HUD’s Secretary Scott Turner dubbed the news a “false headline alert” in an X post last week.
However, a source with knowledge of the department says reductions are a possibility and adds that there are “ongoing discussions” internally on the topic.Mortgage industry stakeholders, including those who do consultation for lenders, have reported a blackout of information coming from HUD and the FHA.
Career staffers themselves say they have very limited information about what is happening in their department.
One mortgage industry consultant, who requested anonymity, posits that if layoffs do hit the FHA there should be minimal disruptions. They expressed concern, however, with how FHA’s technology stack may be impacted by reductions.
Specifically, they pointed to FHA Connection, the system used by mortgage lenders to process loans and monitor mortgage insurance.”The big impact for FHA would be contractors being let go that do all their systems work,” they said. “While the systems are working there would be relatively minimal impact on the industry, but if something went wrong there, it could bring things to a grinding halt.”

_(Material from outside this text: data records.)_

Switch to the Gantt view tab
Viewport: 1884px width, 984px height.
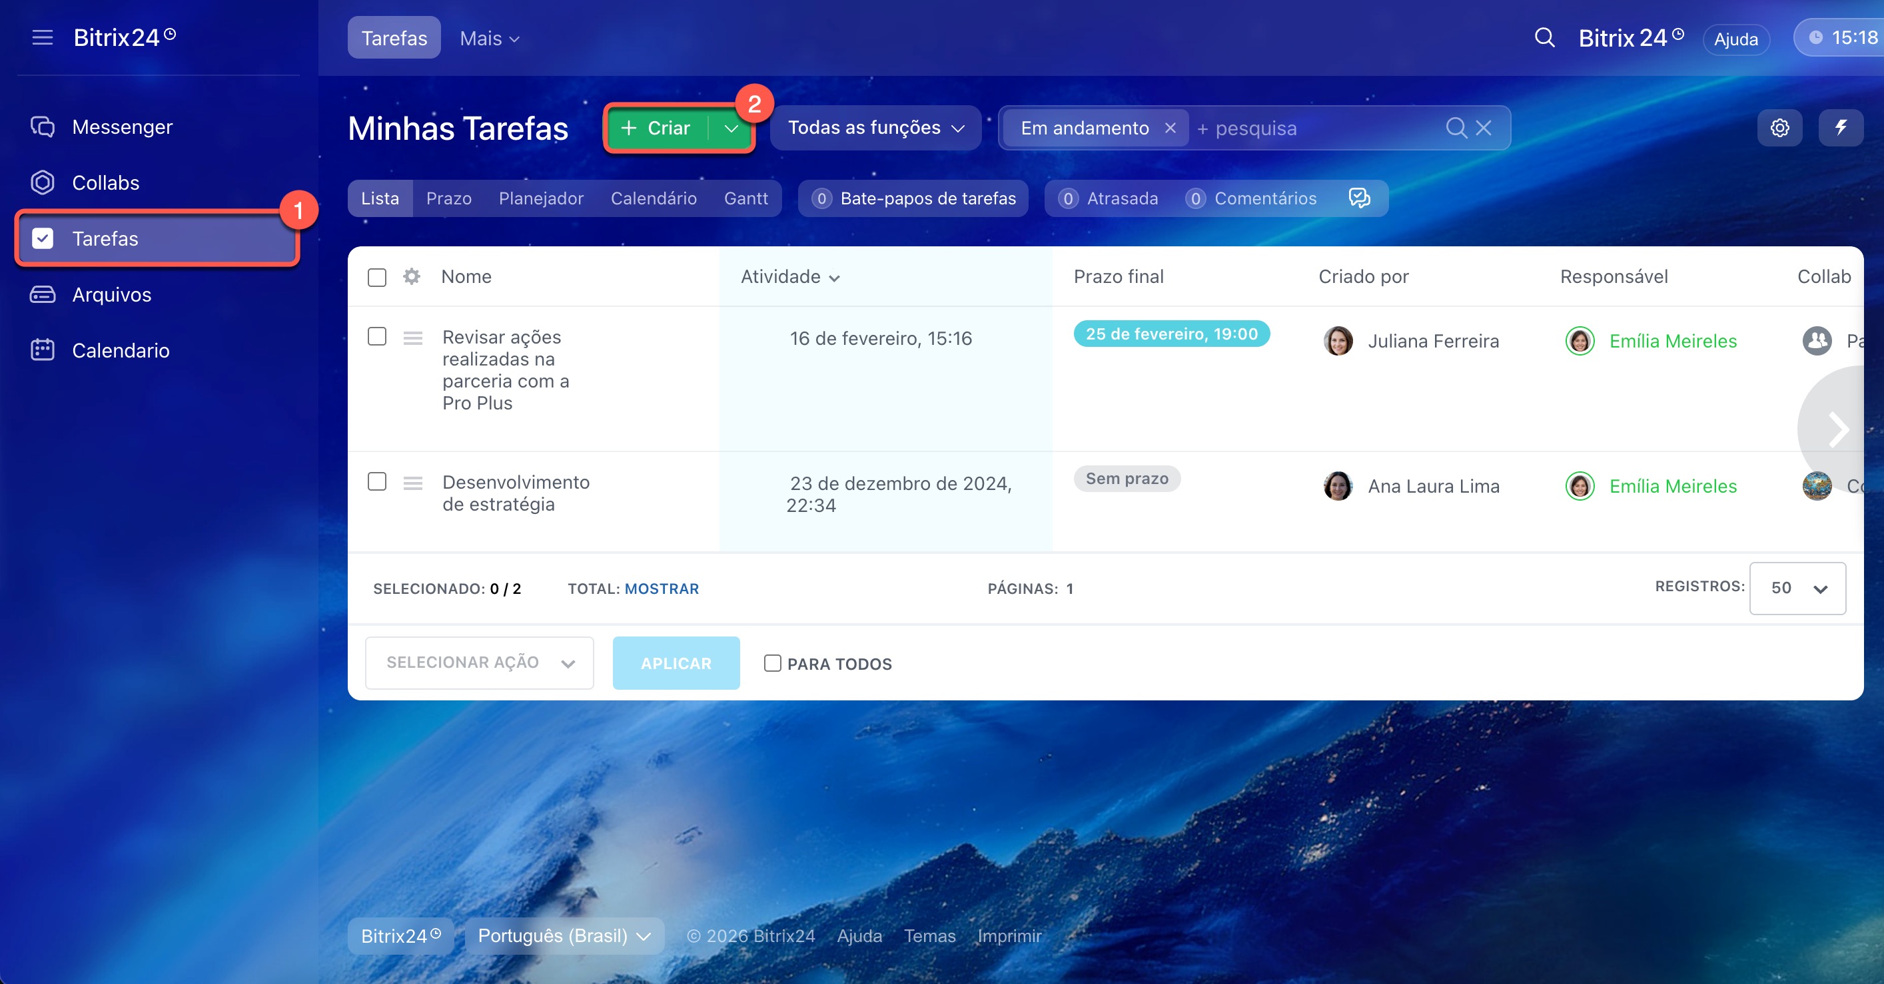coord(745,198)
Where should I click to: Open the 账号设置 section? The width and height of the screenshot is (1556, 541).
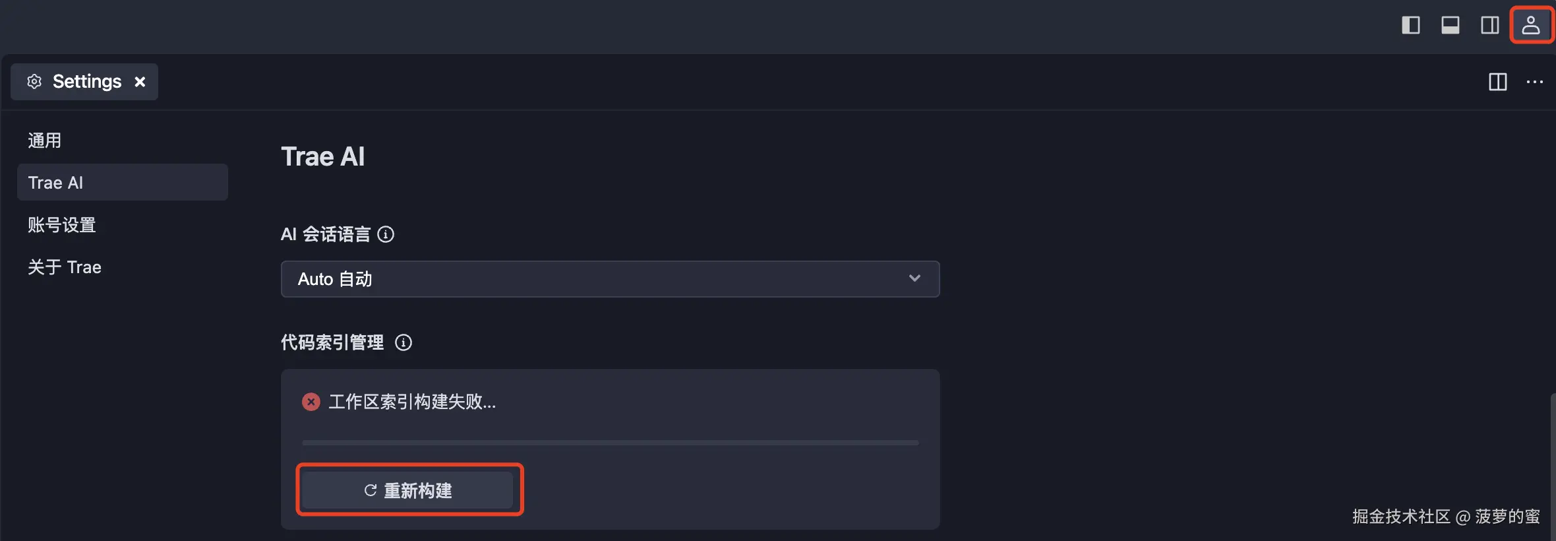pos(62,225)
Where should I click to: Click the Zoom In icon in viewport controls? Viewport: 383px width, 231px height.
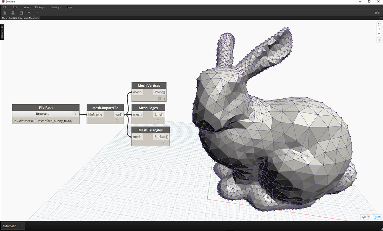coord(379,29)
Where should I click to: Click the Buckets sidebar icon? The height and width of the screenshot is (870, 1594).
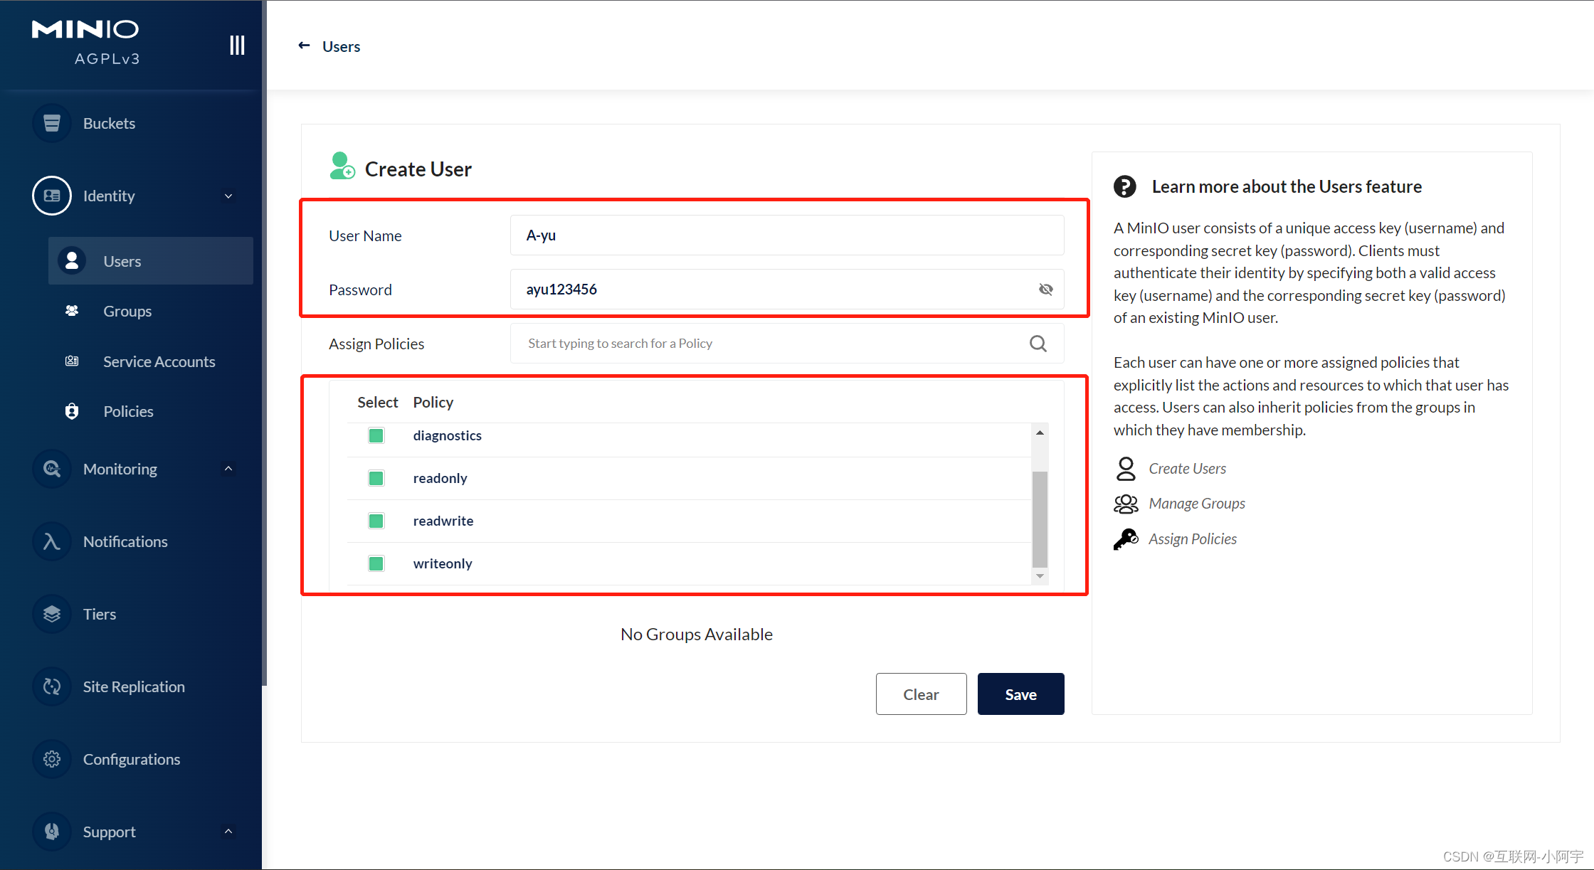point(52,123)
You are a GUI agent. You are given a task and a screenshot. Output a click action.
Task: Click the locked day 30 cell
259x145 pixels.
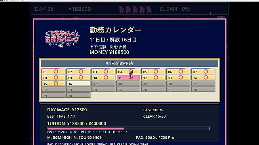(78, 95)
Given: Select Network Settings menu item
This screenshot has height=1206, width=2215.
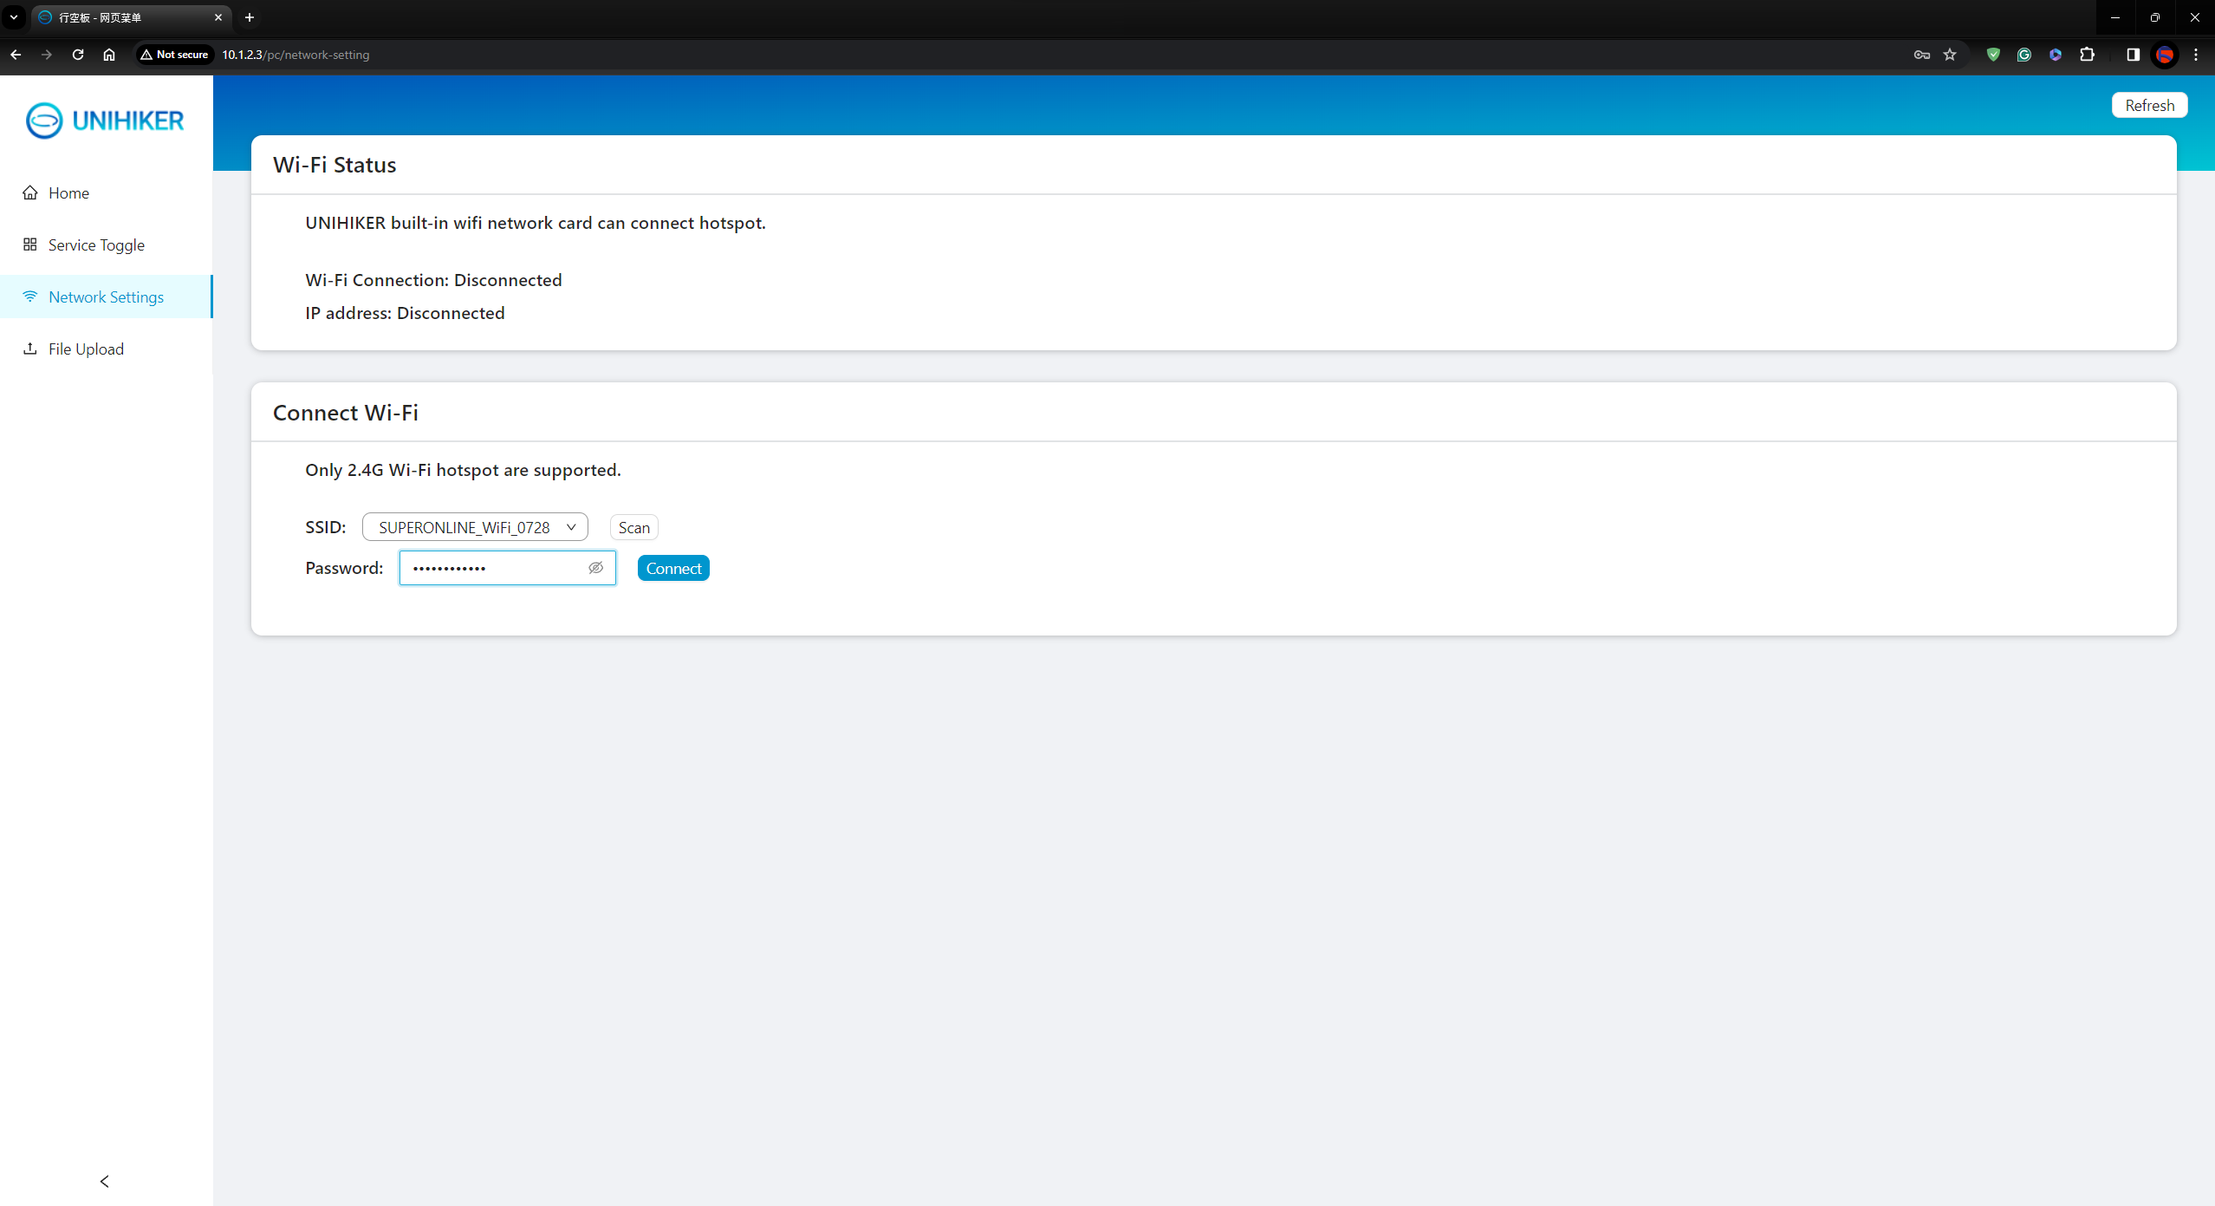Looking at the screenshot, I should click(x=106, y=296).
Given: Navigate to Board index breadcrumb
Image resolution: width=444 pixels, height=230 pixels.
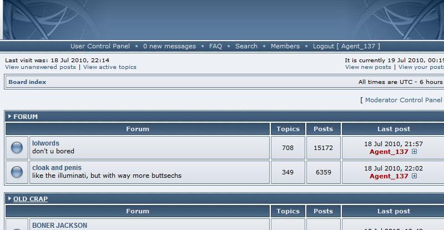Looking at the screenshot, I should [x=27, y=82].
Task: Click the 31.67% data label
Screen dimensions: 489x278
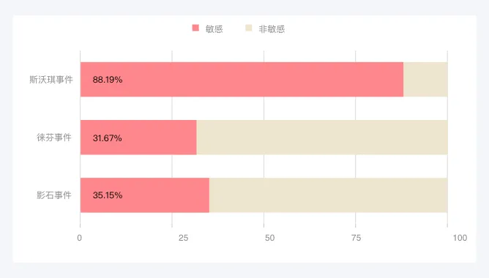Action: point(108,138)
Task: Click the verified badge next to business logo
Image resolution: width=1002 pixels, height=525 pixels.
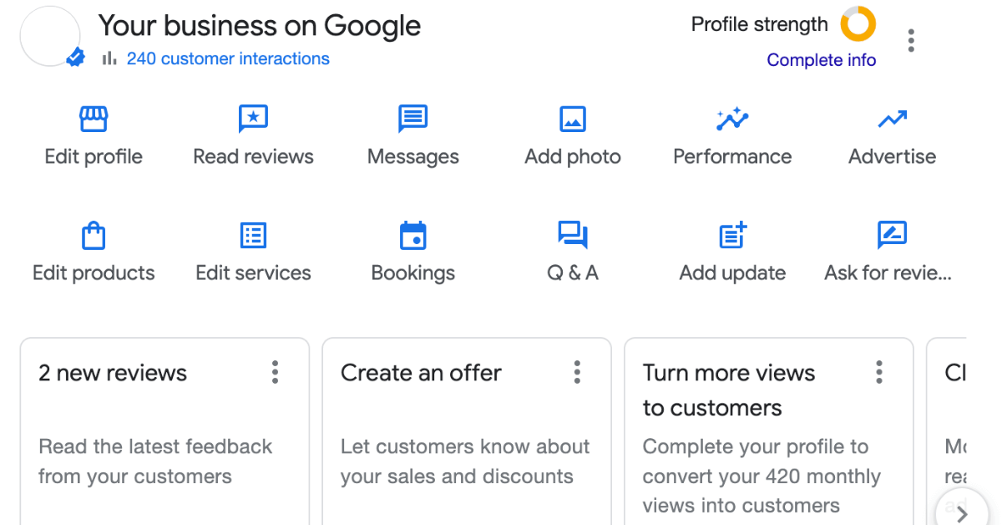Action: click(74, 58)
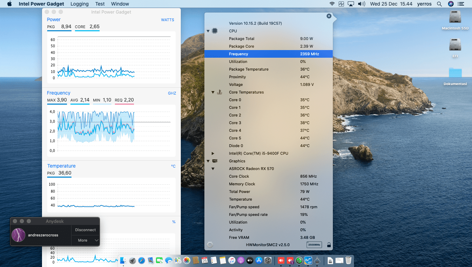The image size is (472, 267).
Task: Open System Preferences in the Dock
Action: pyautogui.click(x=268, y=260)
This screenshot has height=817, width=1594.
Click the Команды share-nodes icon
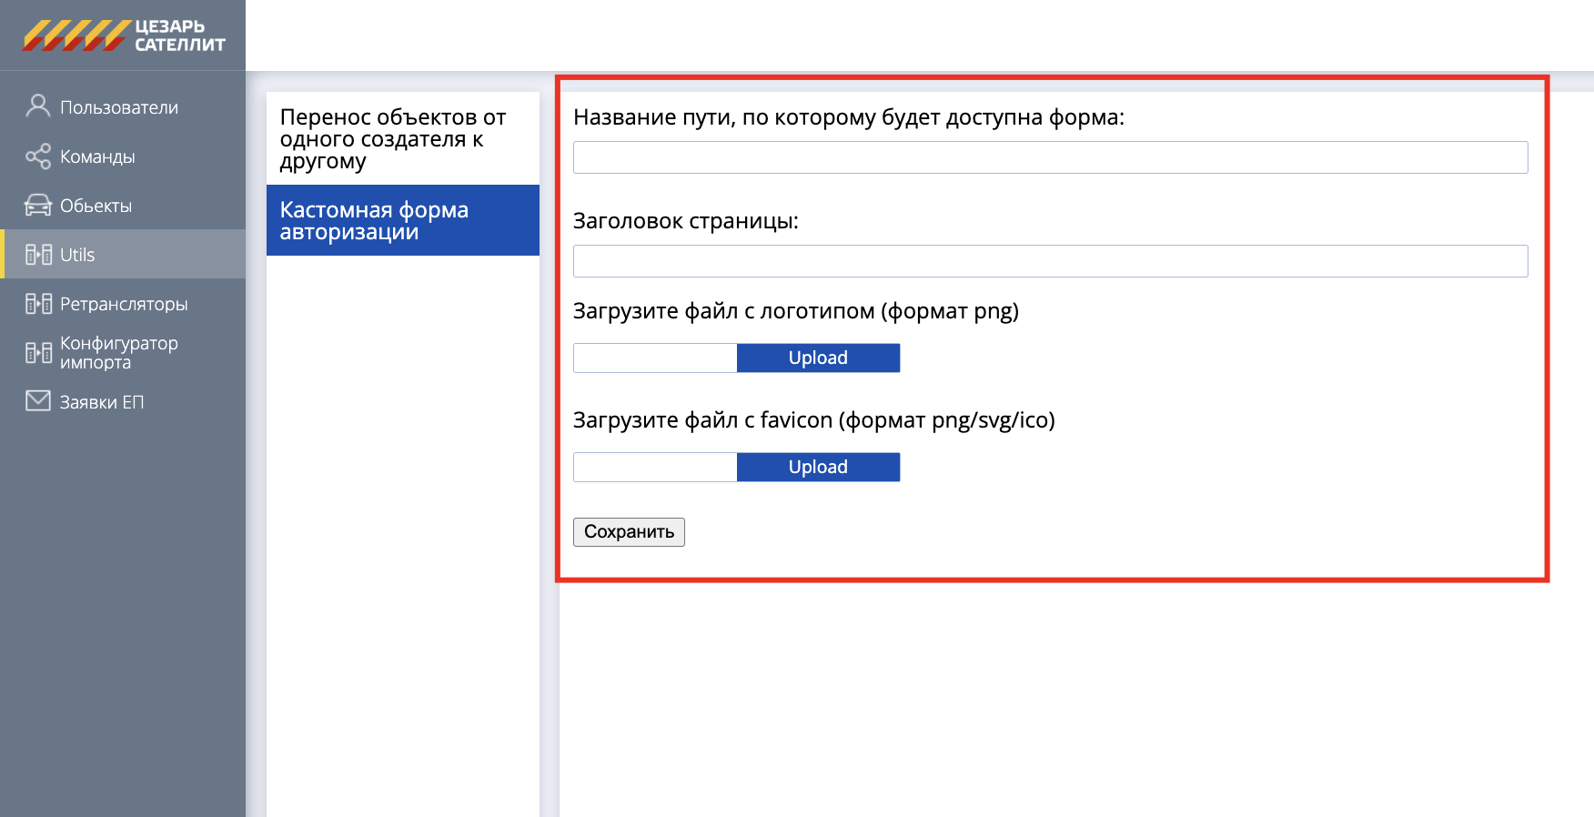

An internal memo obtained by The Washington Post says there are plans to reduce HUD’s workforce from 8,300 employees to just over 4,000
Some of that restructuring will hit the FHA, the news agency claims, but other agencies including the Office of Public and Indian Housing, the Office of Fair Housing and Equal Opportunity and The Office of Community Planning and Development will also face layoffs.
Ginnie Mae, an agency inside of HUD, has already seen a reduction in its ranks, with about 25% of the government guarantors workforce slashed, according to a former Ginnie Mae executive. Most of the employees were probationary hires.
The government guarantor now has close to 150 employees, which will have to oversee 140 issuers and over $2 trillion in guarantees, the former Ginnie executive added.
The reduction to HUD’s personnel comes after the Trump administration announced it was eying $260 million in cuts to the department. Turner disclosed the launch of a Department of Government Efficiency Task Force, composed of HUD employees, to scrutinize every dollar across the agency, per a press release.
Since the launch of DOGE, the department claims to have recovered $1.9 billion of funds “misplaced by the Biden administration.”
“DOGE and HUD worked together to de-obligate the funds and return them back to the U.S. Treasury,” the department wrote in a press release distributed February 20.